RSAA Colloquia / Seminars / Feast-of-Facts: Tuesday, 23 May 2017, 11:00-12:00; Duffield Lecture Theatre


Suryashree Aniyan

"Dark Haloes and the Kinematics of Disc Galaxies"

The decomposition of the 21 cm rotation curve of galaxies into contribution from the disc and dark halo remains uncertain and depends on the adopted mass to light ratio (M/L) of the disc. Given the vertical velocity dispersion of stars in the disc and its scale height, the disc surface density and hence the M/L can be estimated. Earlier works, such as the DiskMass Survey, have used this method to conclude that galaxy discs are submaximal. However, there is an important conceptual problem that has previously not been included in the velocity dispersion estimates. Measuring the surface density of the disc requires a velocity dispersion and a disc scale height but they must be for the same population of the tracers.
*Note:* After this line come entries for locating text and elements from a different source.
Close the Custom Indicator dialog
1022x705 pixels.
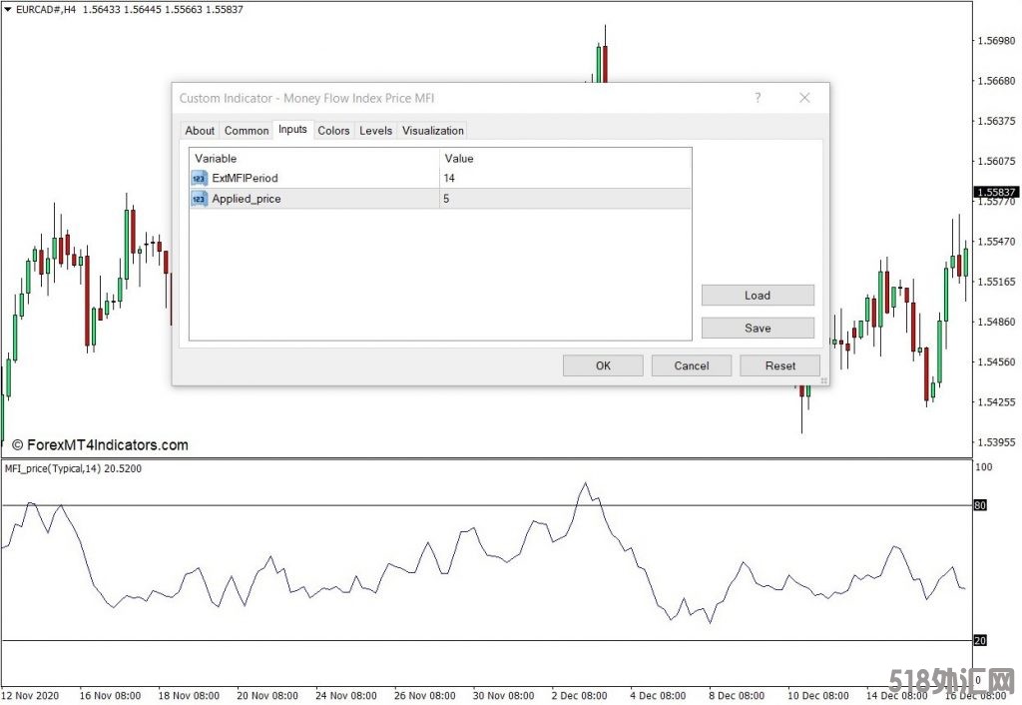coord(804,98)
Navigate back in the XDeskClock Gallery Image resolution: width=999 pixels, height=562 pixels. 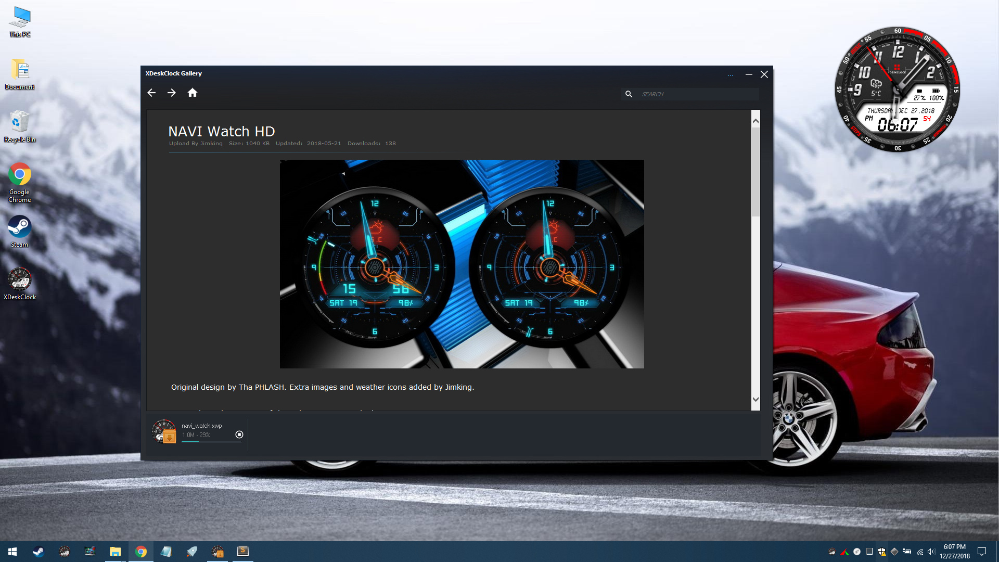151,93
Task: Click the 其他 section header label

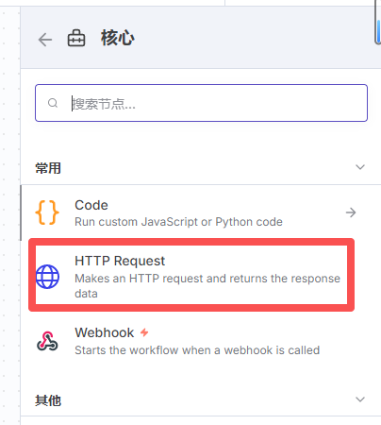Action: 48,400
Discs of spirals contain stars of all ages. The younger stars (ages < 3 Gyr) have a relatively small scale height and velocity dispersion, compared to the older, kinematically hotter stars. Since it is not possible to measure the scale height directly in face-on discs, we need to estimate it statistically using I-band and near-IR photometric data for edge-on galaxies; these estimates are weighted towards the scale height of the old disc. The spectra of the integrated light of the disc, which we use to measure the vertical velocity dispersion, come from the luminosity-weighted stellar population of the disc and contain a considerable contribution from the kinematically colder, younger disc population. Failing to separate out this younger component, will lead to underestimating the velocity dispersion. The surface density of the disc is therefore underestimated, and a maximal disc will appear to be submaximal. I will present an analysis of a sample of nearby spiral galaxies that demonstrate the presence of a young, kinematically colder population of stars and its effect on the disc-halo decomposition in these galaxies.